SOURCE PASSAGE —
|
|
 |
Breast Cancer Survival Analysis
This is a case study of the influence of various patient characteristics
on survival rates for breast cancer. The survival analysis technique employed
is Cox Regression. This technique is useful in situations where we have
censured observations--that is, where some of the patients do not die
during the observation period. (If all patients had died during the observation
period, then we could have used another technique, such as linear regression,
to generate a predictive model of survival times.)
Data and Method
The observation period runs for 133.8 months. The modeling sample
contains 746 patients, including 50 patients who died during the observation
period and 696 who survived beyond the end of the observation period.
Our dependent variable (or "status" variable) has two values:
survived vs. died. In this simple example, we are testing only four predictors:
- Age, in years, at the start of the observation period
- Pathological tumor size, in centimeters
- Number of positive axillary lymph nodes
- Estrogen receptor status (positive vs. negative)
Here are the value ranges for the predictor variables:
- Age: 22 to 88
- Pathological tumor size: 0.10 to 7.00 centimeters
- Number of positive lymph nodes: zero to 35
- Estrogen receptor status: positive vs. negative
The Cox Regression used a backward stepwise likelihood-ratio variable
selection method, based on maximum partial likelihood estimates (-2 log
likelihood). Significance criteria were set at 0.05 for inclusion in the
model, and 0.10 for removal from the model. Here is some of the actual
computer printout from the final step of the stepwise regression analysis:
--------------------- Variables in the Equation ---------------------
Variable B S.E. Wald df Sig R Exp(B)
AGE -.0314 .0121 6.7486 1 .0094 -.0893 .9691
PATHSIZE .3975 .1175 11.4476 1 .0007 .1259 1.4881
LNPOS .1372 .0361 14.4100 1 .0001 .1443 1.1471
Since this is intended as a non-technical discussion, we will not
explain all the statistics in this table. But some key things to note
are:
- Estrogen status was removed as a predictor because it did not reach
the 0.05 significance criterion for inclusion, and showed no appreciable
correlation with the dependent variable. (The column labeled "Sig"
shows the statistical significance of included variables; the column
labeled "R" shows the degree of unique correlation with the
dependent variable.)
- Number of positive axillary lymph nodes was the strongest predictor
of survival rates over the course of the observation period (R=.1443
/ Sig=.0001)

DATA SECTION —
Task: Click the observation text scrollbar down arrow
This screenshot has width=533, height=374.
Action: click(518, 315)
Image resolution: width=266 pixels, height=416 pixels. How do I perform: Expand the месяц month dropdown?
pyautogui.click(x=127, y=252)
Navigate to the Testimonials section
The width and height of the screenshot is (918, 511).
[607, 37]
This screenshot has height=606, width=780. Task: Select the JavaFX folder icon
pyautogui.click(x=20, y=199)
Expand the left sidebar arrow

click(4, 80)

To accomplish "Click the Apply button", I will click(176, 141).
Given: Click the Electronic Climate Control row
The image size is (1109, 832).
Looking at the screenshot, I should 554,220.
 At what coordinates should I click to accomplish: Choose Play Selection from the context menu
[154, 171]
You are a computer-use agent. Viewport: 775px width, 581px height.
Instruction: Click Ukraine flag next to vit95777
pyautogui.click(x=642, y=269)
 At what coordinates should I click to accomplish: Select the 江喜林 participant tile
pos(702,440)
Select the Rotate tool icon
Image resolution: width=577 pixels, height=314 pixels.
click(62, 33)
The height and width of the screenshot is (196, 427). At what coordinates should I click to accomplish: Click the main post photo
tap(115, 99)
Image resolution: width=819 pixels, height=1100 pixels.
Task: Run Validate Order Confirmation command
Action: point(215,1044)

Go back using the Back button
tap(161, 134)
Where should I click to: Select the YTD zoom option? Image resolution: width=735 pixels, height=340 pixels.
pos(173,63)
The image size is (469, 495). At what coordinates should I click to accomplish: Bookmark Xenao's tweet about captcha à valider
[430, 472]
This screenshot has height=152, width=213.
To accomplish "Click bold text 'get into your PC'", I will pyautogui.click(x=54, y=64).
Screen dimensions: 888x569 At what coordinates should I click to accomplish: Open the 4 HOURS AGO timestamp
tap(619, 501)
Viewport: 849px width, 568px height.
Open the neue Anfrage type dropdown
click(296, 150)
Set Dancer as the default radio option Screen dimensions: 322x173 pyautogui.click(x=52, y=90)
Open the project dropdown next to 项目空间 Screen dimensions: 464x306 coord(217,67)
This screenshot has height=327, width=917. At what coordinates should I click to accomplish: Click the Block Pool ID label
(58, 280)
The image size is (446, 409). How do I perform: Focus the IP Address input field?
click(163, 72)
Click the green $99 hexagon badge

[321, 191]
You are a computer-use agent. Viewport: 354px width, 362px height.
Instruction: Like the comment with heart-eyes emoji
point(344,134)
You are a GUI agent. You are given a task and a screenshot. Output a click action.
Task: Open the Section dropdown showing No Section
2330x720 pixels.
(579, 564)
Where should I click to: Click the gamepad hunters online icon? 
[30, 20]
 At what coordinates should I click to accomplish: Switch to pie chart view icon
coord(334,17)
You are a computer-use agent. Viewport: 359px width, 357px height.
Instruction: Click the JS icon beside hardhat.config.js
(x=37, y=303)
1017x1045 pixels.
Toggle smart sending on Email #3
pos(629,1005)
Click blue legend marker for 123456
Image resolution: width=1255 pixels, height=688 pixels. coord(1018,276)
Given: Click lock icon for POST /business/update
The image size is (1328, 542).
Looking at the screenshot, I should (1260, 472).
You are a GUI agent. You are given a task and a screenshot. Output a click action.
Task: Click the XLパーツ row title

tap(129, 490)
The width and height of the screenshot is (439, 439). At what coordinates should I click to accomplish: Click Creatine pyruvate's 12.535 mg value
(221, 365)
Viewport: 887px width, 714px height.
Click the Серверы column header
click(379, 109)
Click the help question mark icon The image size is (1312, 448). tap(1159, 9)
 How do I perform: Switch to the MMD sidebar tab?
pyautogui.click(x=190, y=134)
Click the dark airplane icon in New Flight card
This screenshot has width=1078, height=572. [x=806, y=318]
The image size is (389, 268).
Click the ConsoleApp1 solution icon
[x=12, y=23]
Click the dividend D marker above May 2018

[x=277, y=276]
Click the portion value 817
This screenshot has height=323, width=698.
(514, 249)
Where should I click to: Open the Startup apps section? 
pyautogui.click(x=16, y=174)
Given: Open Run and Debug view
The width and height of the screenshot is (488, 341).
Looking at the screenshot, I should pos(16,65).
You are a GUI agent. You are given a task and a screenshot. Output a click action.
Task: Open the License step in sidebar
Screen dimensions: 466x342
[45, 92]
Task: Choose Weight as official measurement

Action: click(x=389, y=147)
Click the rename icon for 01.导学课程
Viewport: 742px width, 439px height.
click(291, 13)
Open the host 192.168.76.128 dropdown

EXERCISE —
Could you pick up the breast cancer survival analysis text after its last sentence and carry on from there?

TASK RESULT —
- Pathological tumor size was the second-best predictor (R=.1259
/ Sig.=.0007), and is nearly as strong a predictor as number of positive
axillary lymph nodes
- Age, although significant, is somewhat less influential than the
other two predictors (R=-0.893 / Sig.=.0094)
Note that both the number of positive axillary lymph nodes and the
pathological tumor size are positively correlated with the dependent variable,
which means that they are directly associated with more rapid mortality.
In contrast, age is negatively correlated with the dependent variable,
which means that younger age is predictive of somewhat longer survival.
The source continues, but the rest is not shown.